In embodiments of the invention the window calculation block 8 determines the window co-ordinates io to ensure, so far as is possible, that the size of the ball in the picture is constant, and the ball is located within a predefined area of the output picture. Thus for example the output picture may generally be centred on the ball.

The remaining operation of this embodiment is the same as described above with reference to Figure 1.

Additionally or alternatively additional processing of the picture may be carried out so as to alter the size and/or colour of part of the picture. In particular, in ball-based sports the ball may be made bigger and/or coloured a different colour or otherwise enhanced to increase its visibility. This technique enhances the contrast between the ball and the background action, enabling action to be followed more easily on a small screen. This technique also reduces the possibility that restrictions in the bit rate available to send the picture to the viewer, for example over a wireless link to a mobile phone, will result in the ball disappearing in the received picture.

The present invention has been described with reference to an uncompressed video signal. However, the invention may also be applied to a compressed or partially uncompressed video signal.

The present invention thus provides improved techniques for re-framing pictures.

The invention has been described herein by way of example and variations may be made to the described arrangements without departing from the scope of the invention. The invention encompasses methods and apparatus embodying the techniques described herein and may be implemented in hardware and/or software as will be apparent to a skilled person.

Claims

CLAIMS

1. A method of re-framing a picture comprising the steps of: determining a region of interest in a picture; and re-sizing the selected region of interest.

2. The method of re-framing a picture as claimed in claim 1 wherein the region of interest is determined based on a motion analysis of the picture.

3. The method of re-framing a picture as claimed in claim 2 wherein the region of interest is determined based on the steps of measuring motion; establishing a motion pattern of the measured motion; determining the region of interest dependent on the established motion pattern.
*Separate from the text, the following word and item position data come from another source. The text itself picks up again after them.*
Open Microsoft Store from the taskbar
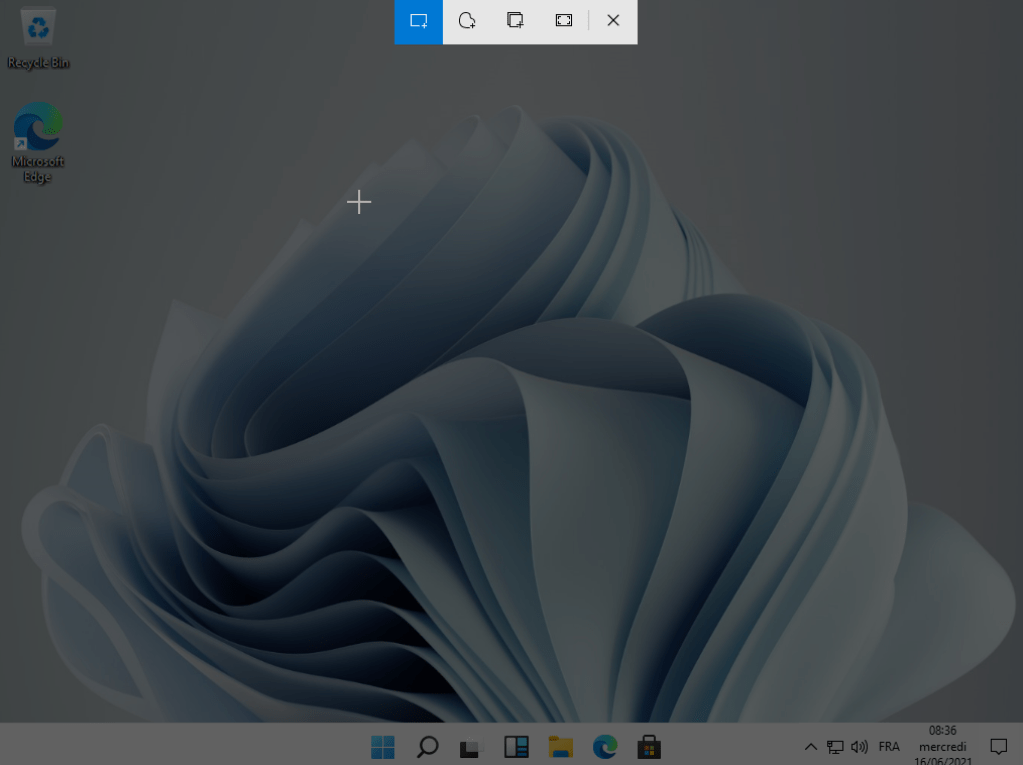Viewport: 1023px width, 765px height. (649, 746)
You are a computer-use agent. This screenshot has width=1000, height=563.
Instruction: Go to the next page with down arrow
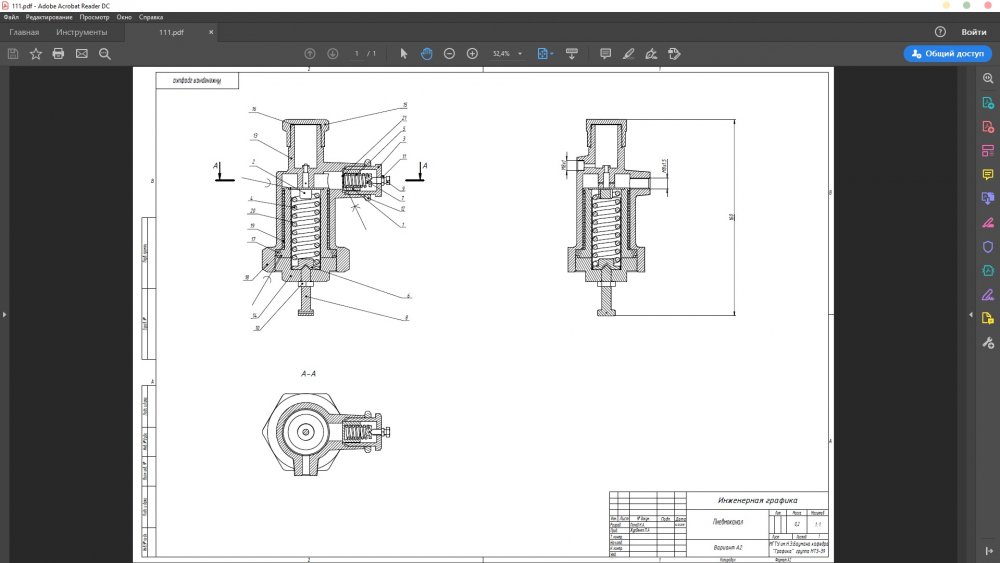[332, 53]
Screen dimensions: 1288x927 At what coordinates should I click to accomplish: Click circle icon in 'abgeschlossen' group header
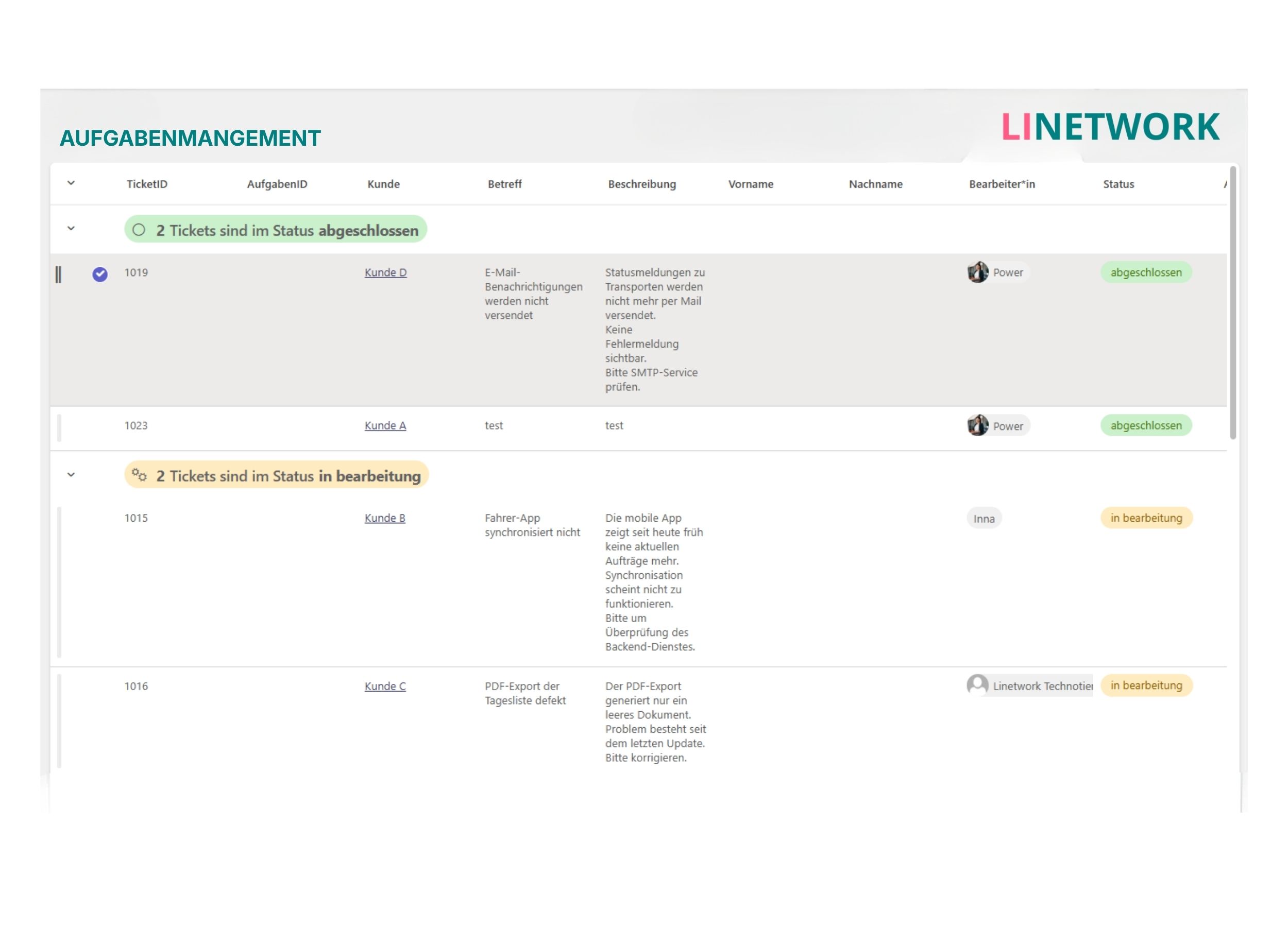point(139,230)
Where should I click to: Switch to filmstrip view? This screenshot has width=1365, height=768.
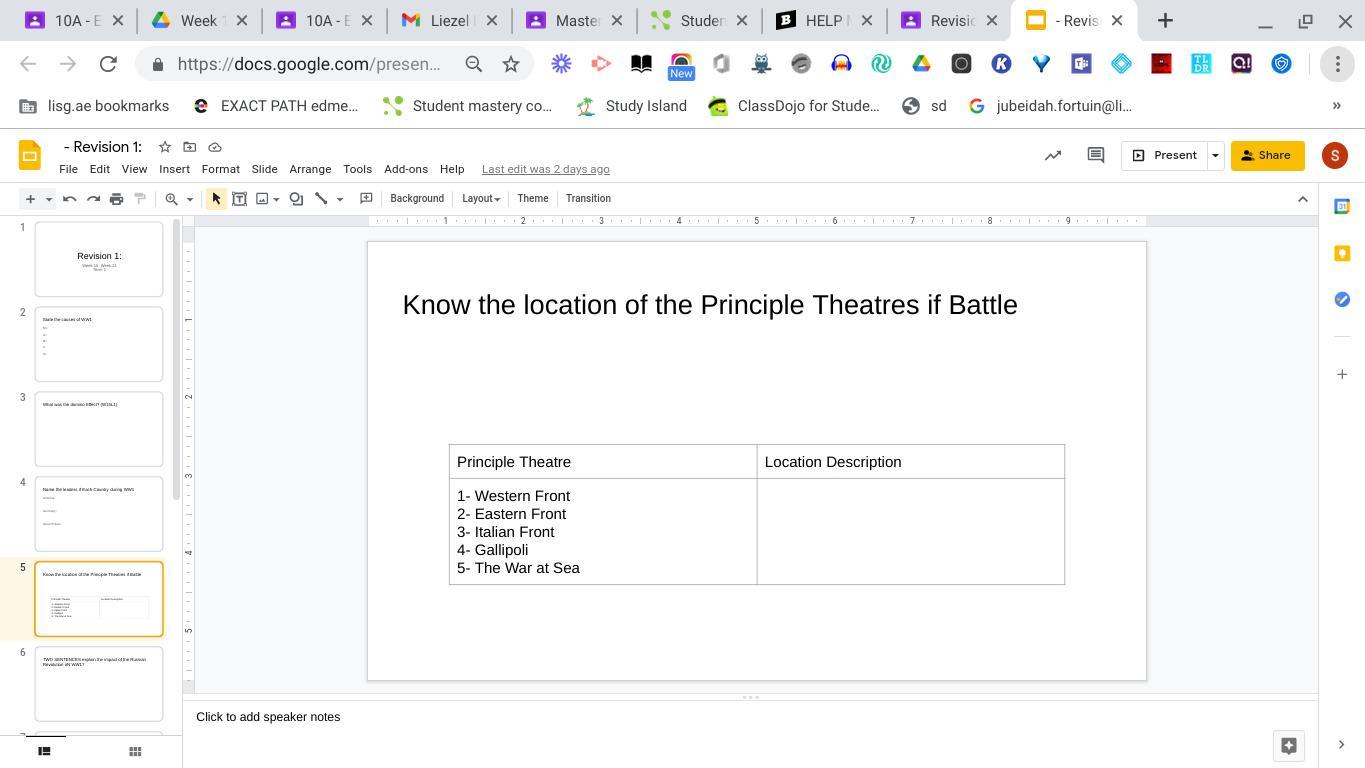[x=44, y=752]
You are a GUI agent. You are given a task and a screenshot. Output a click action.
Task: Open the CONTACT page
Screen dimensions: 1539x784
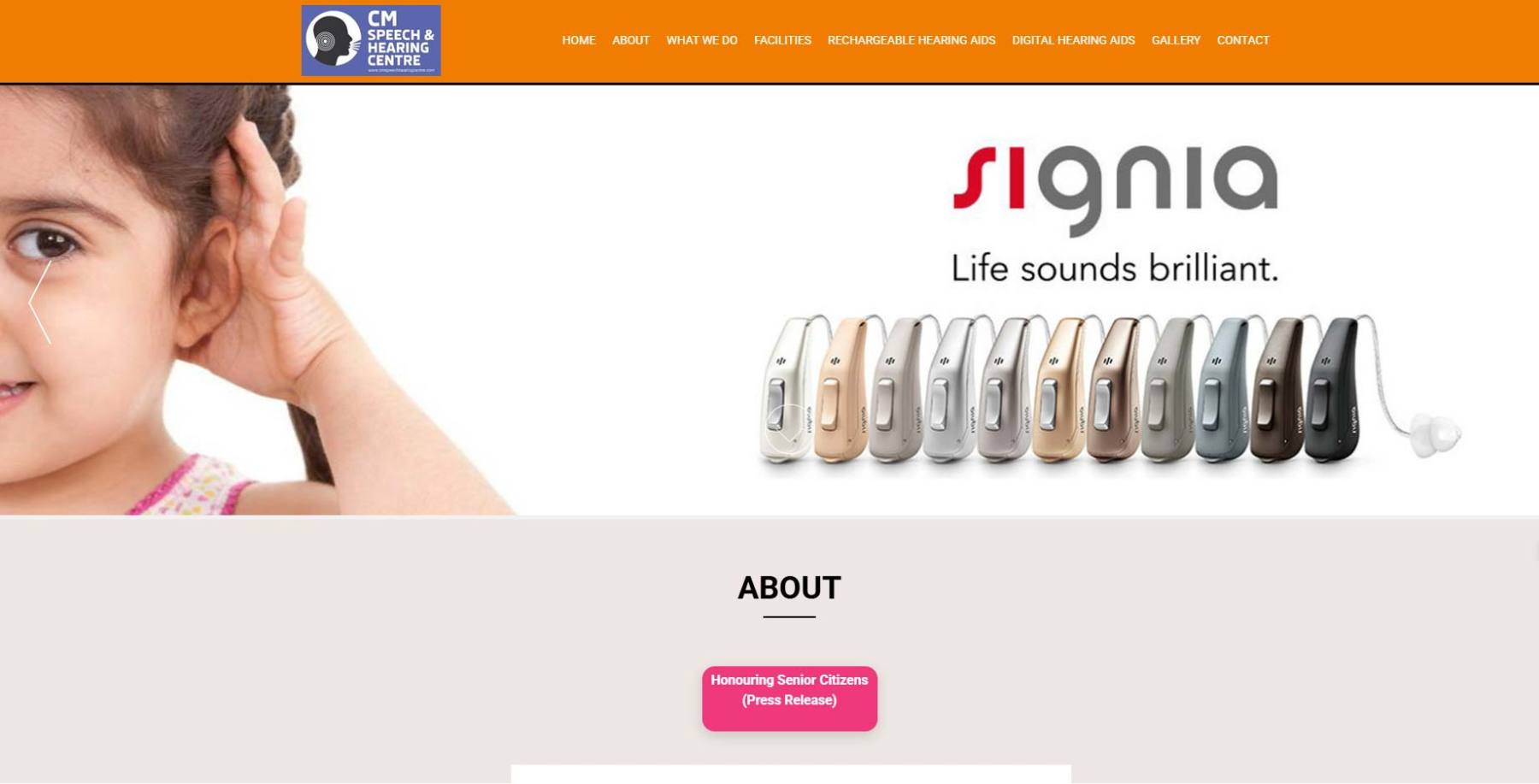(1243, 40)
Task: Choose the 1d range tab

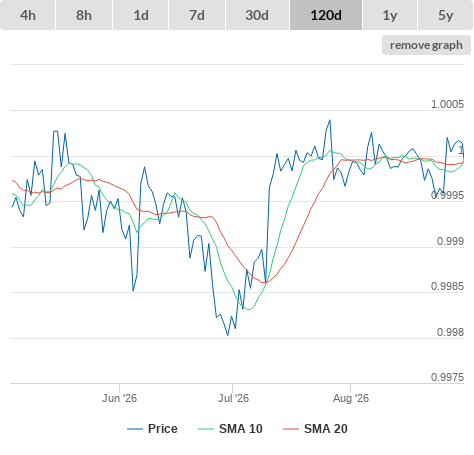Action: tap(141, 15)
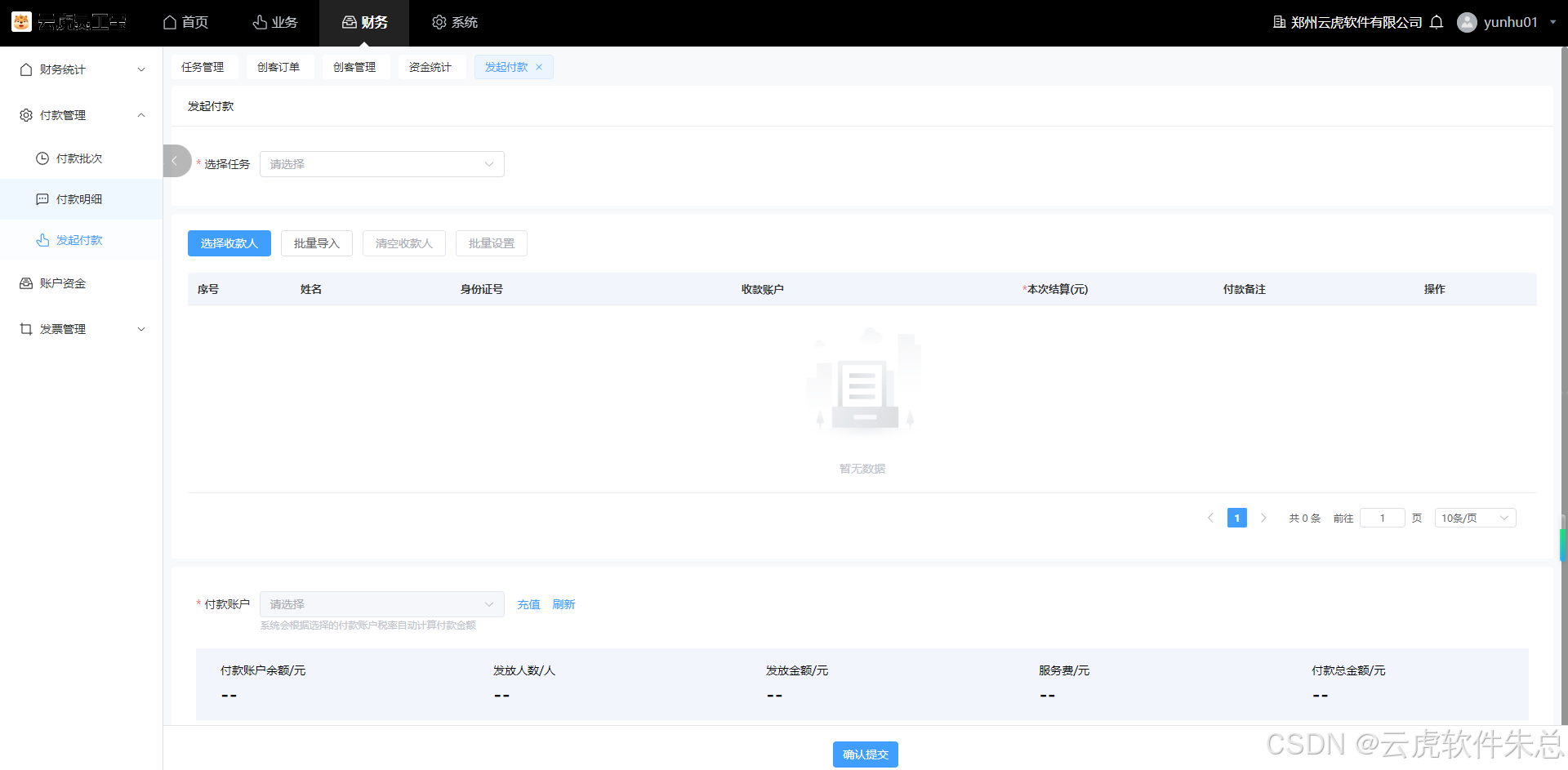Click the 选择收款人 button
This screenshot has height=770, width=1568.
pyautogui.click(x=229, y=243)
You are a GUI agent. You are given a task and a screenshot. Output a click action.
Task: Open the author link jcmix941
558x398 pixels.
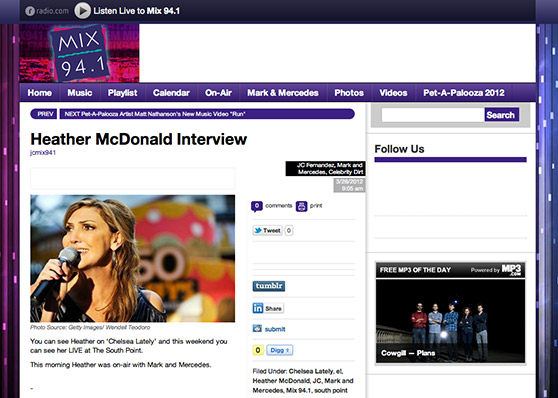43,153
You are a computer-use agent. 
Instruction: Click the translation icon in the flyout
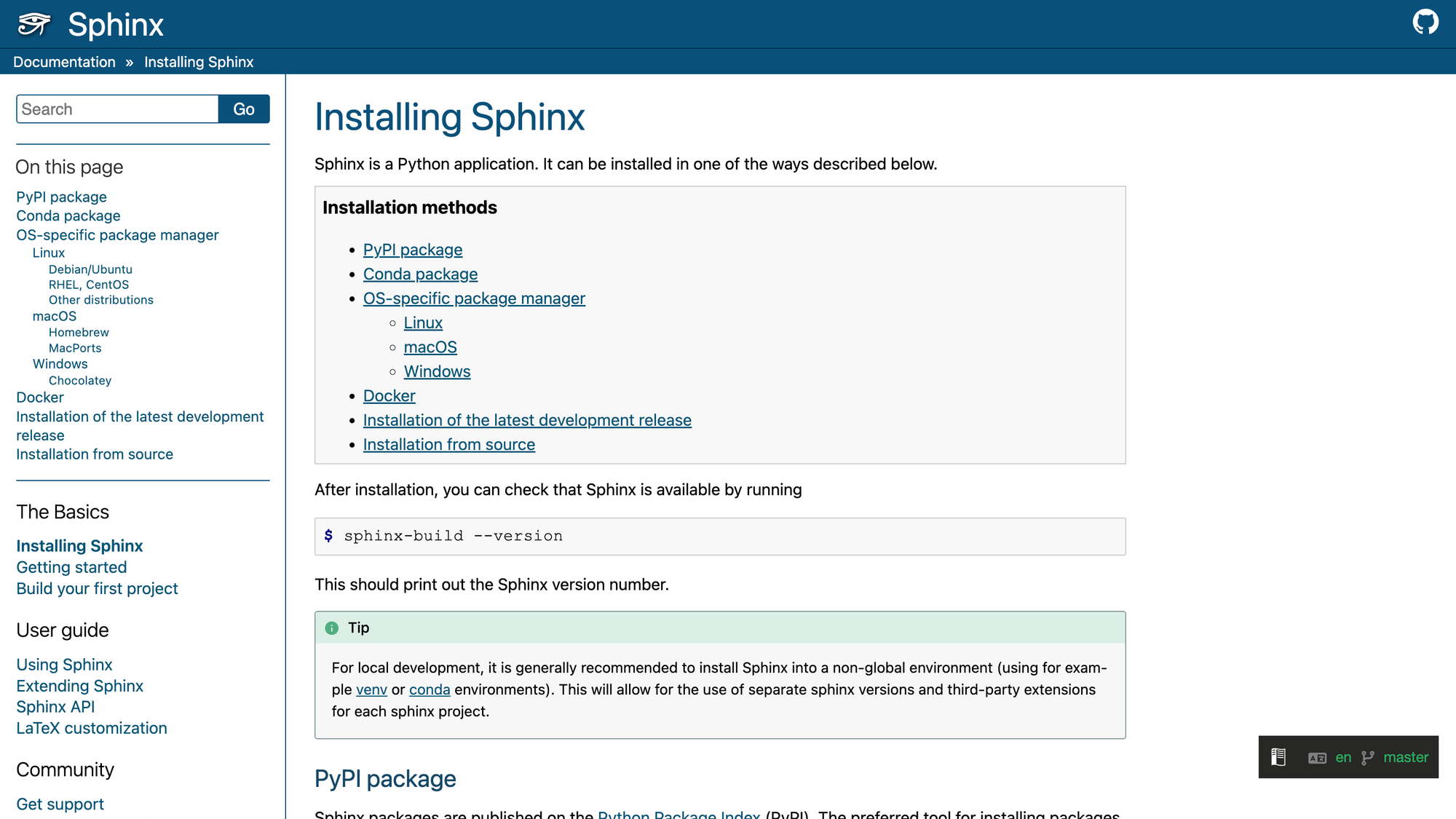pos(1316,757)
4. The method of re-framing a picture as claimed in any preceding claim wherein the region of interest is determined based on prediction from a determined region of interest in at least one other picture of a sequence of pictures.

5. The method as claimed in claim 4 wherein the prediction is based on temporal and/or spatial interpolation.

6. The method of re-framing a picture as claimed in any preceding claim wherein the region of interest is determined based on a segmentation of the picture or at least one other picture in the sequence of pictures.

7. The method of re-framing a picture as claimed in any preceding claim wherein the region of interest is defined dependent on camera metadata.

8. The method of re-framing a picture as claimed in any preceding claim wherein the step of determining a region of interest in a picture comprises the steps of:identifying a target; identifying at least one of the size and/or shape of the target; and determining the size and/or shape of the region of interest dependent on the size and/or shape of the target.

9. The method as claimed in claim 8 wherein the region of interest is substantially centred on the target.

10. The method as claimed in claim 8 or 9 wherein the size of the region of interest is selected such that the size of the target remains generally constant.

11. The method as claimed in any preceding claim wherein the region of interest is determined based on a measure of confidence or probability that a picture element or region belongs to the region of interest.

12.A method of re-purposing a video signal comprising the steps of: re-framing the pictures of the video signal as claimed in any preceding claim; and compression coding the resulting picture.

13.A program carrier storing processor-implementable instructions for carrying out the method of one of claims 1-11.

14. Apparatus for image analysis adapted to carry out the method of one of claims 1-11.